How are concurrent database connections counted?
(source: iforce.co.nz)
A connectionless server
Uses a connectionless IPC API (e.g., connectionless datagram socket)
Sessions with concurrent clients can be interleaved.
A connection-oriented server
Uses a connection-oriented IPC API (e.g. stream-mode socket )
Sessions with concurrent clients can only be sequential unless the server is threaded.
(Client-server distributed computing paradigm, N.A.)
Design and Performance Issues
Database connections can become a bottleneck. This can be addressed
by using connection pools.
Compiled SQL statements can be re-used by using PreparedStatements
instead of statements. These statements can be parameterized.

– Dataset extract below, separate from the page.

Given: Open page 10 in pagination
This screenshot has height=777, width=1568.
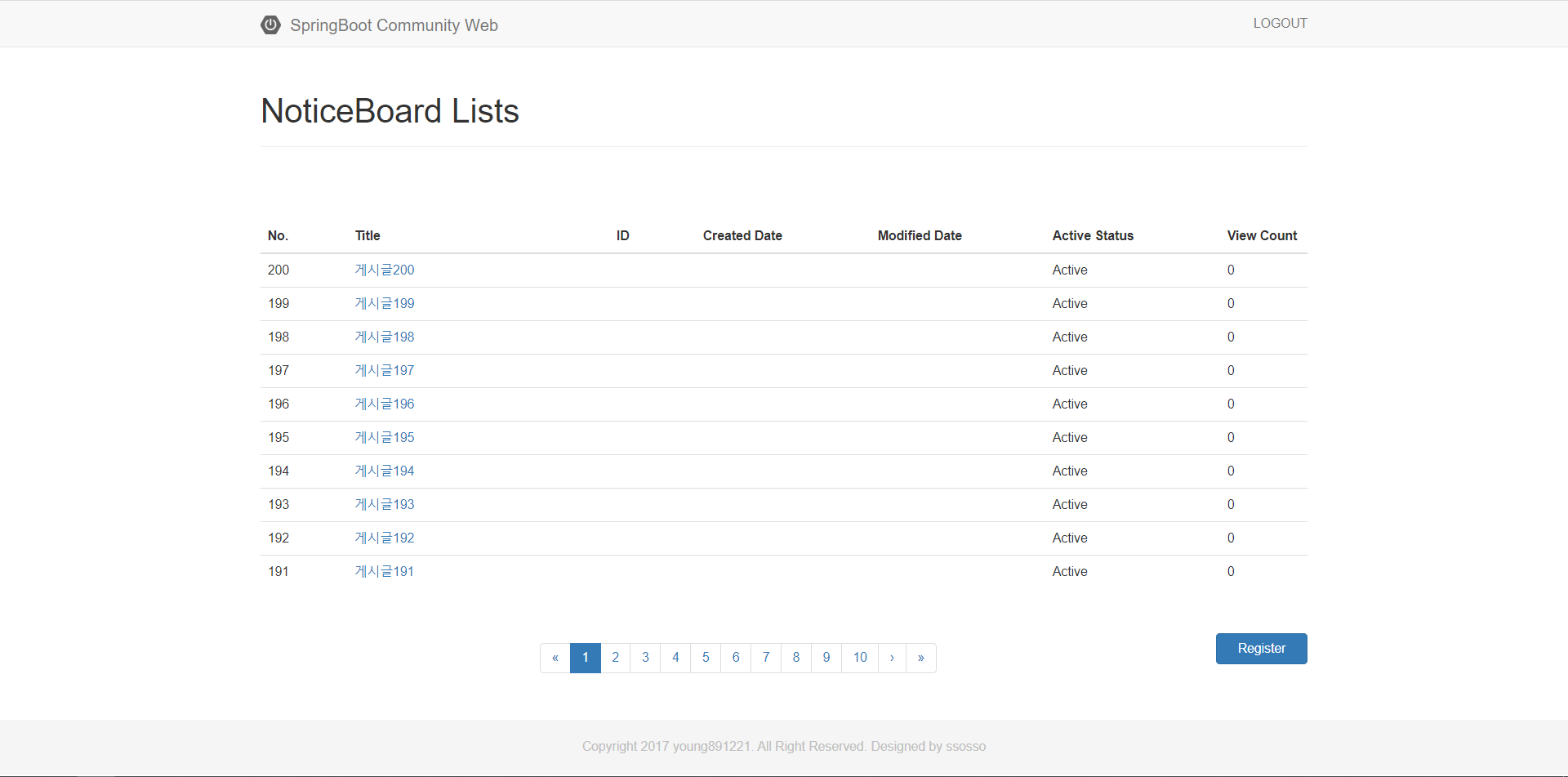Looking at the screenshot, I should (x=860, y=658).
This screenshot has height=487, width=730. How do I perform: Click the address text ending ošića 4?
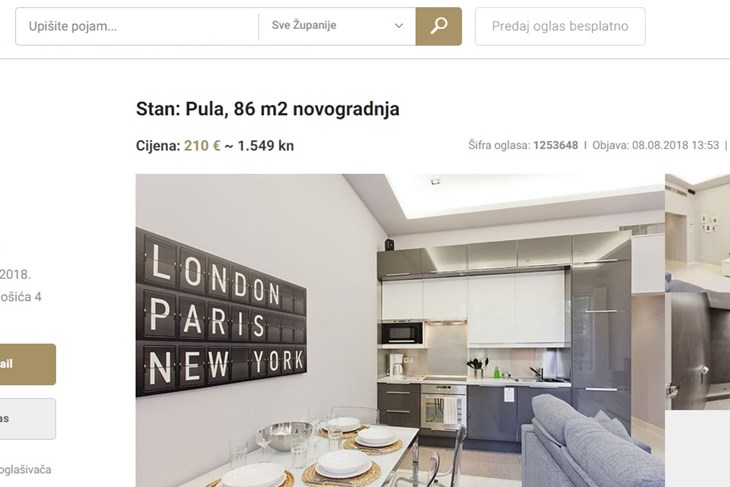[21, 297]
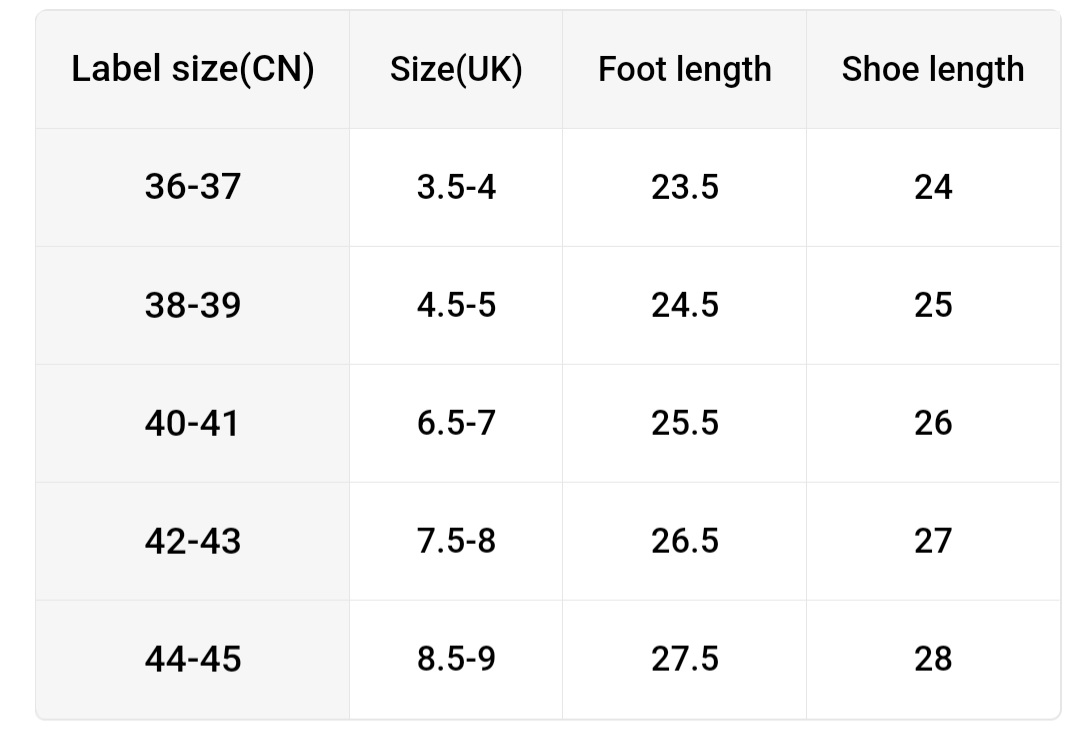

Connections are usually not created directly by the servlet but either
created using a factory (DataSource) or obtained from a naming service
(JNDI).
It is important to release connections (close them or return them to the
connection pool). This should be done in a finally clause (so that it is done
in any case). Note that close() also throws an exception!
try
{
Console.WriteLine("Executing the try statement.");
throw new NullReferenceException();
}
catch (NullReferenceException e)
{
Console.WriteLine("{0} Caught exception #1.", e);
}
catch
{
Console.WriteLine("Caught exception #2.");
}
finally
{
Console.WriteLine("Executing finally block.");
}
There are various problems when developing interfaces between OO and
RDBMS. This is called the “paradigm mismatch”. The main problem is that
databases use reference by value while OO languages use reference by
address. So-called middleware/ object persistency framework software
tries to ease this.
Dietrich, R. (2012). Web Application Architecture, Server Side Scripting Servlets. Palmerston North: Massey University.
It depends on the way you implement the centralized service.
If the service after receiving a request immediatly posts the data to mysql, you may have many connections if there are simultaneous requests. But using connection pooling you can control precisely how many open connections you will have. In the limit, you can have just one connection open. This might cause contention if there are many concurrent requests as each request has to wait for the connection to be released.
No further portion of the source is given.